To address this gap, in situ ¹⁰Be derived catchment-averaged denudation rates were measured in the Ōhau catchment, Canterbury, New Zealand. Denudation rates in the Dobson Valley within the Ōhau catchment, varied from 474 – 7,570 m Myr⁻¹, aside from one sub-catchment in the upper Dobson Valley that had a denudation rate of 12,142 m Myr⁻¹. The Dobson and Hopkins Rivers had denudation rates of 1,660 and 4,400 m Myr⁻¹ respectively, in these catchments. Dobson Valley denudation rates show a moderate correlation with mean annual precipitation (R²=0.459). This correlation supports a similar trend identified at local and regional scales, and at high rates of precipitation this may be an important driver of erosion and weathering.

Sampling of four grain sizes (0.125 to > 8 mm) at one site in the Dobson Valley resulted in variability in ¹⁰Be concentrations up to a factor of 2.5, which may be a result of each grain size recording different erosional processes. These observations demonstrate the importance of assessing potential variability and the need to sample consistent grain sizes across catchments.

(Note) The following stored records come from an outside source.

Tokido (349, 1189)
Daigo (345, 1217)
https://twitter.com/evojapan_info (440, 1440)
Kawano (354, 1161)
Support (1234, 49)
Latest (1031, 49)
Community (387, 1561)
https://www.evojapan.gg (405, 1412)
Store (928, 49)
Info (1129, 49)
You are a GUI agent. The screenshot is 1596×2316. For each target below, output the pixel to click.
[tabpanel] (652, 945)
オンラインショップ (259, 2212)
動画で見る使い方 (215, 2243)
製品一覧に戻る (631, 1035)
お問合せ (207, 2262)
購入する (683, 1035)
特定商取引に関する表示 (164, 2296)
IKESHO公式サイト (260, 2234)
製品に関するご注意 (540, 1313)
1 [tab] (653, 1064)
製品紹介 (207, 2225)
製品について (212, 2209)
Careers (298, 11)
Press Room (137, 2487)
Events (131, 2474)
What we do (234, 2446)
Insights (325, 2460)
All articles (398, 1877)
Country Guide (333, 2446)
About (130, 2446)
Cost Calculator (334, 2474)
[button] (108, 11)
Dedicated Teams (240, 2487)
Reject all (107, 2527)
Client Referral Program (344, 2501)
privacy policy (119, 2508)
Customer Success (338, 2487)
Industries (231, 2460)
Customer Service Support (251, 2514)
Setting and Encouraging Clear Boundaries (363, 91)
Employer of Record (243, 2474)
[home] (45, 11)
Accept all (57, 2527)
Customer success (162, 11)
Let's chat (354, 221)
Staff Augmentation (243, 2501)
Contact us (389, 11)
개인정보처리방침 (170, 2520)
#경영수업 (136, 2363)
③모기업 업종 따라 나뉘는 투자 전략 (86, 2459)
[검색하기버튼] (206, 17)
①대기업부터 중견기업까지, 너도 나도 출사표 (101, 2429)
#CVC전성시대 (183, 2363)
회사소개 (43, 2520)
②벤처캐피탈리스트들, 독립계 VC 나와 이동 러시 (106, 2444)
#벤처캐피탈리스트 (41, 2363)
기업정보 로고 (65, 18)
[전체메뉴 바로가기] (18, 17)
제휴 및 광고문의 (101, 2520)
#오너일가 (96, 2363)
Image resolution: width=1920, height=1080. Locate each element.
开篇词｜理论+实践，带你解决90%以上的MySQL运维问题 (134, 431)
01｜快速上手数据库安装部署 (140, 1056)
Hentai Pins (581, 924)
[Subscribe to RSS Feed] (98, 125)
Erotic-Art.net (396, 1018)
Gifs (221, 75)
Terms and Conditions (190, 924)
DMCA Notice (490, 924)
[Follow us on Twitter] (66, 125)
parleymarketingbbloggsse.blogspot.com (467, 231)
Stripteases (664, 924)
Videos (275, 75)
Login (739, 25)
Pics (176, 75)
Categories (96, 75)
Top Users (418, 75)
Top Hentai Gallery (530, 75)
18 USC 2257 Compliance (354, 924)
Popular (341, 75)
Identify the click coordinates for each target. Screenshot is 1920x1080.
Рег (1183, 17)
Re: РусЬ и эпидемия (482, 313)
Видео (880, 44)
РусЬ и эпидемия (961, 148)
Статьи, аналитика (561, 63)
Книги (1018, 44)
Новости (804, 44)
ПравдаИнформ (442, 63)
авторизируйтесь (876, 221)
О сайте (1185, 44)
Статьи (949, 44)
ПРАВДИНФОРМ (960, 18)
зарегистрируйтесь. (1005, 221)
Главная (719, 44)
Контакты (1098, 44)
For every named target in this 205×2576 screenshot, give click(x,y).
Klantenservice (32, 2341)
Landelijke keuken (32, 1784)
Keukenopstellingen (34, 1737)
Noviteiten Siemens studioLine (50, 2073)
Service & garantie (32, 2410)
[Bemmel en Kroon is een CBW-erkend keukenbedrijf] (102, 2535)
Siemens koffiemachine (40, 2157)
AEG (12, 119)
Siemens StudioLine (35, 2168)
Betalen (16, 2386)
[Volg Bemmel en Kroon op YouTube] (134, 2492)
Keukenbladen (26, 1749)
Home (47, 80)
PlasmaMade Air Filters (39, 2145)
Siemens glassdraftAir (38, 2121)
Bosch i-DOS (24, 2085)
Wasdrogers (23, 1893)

Chemical depletion fractions measured within soil pits in the upper Dobson Valley indicate chemical weathering contributes 30% of total denudation, and that physical erosion is driving rapid total denudation. Chemical weathering appears to surpass any proposed weathering speed limit and suggests total weathering may not be limited by weathering kinetics. This research adds to the paucity of research in New Zealand, and for the first time presents ¹⁰Be derived denudation rates from the eastern Southern Alps, with estimates of the long-term weathering flux. High weathering fluxes in the Southern Alps uphold the hypothesis that mountain landscapes play an important role in carbon dioxide cycling and long-term climate stability.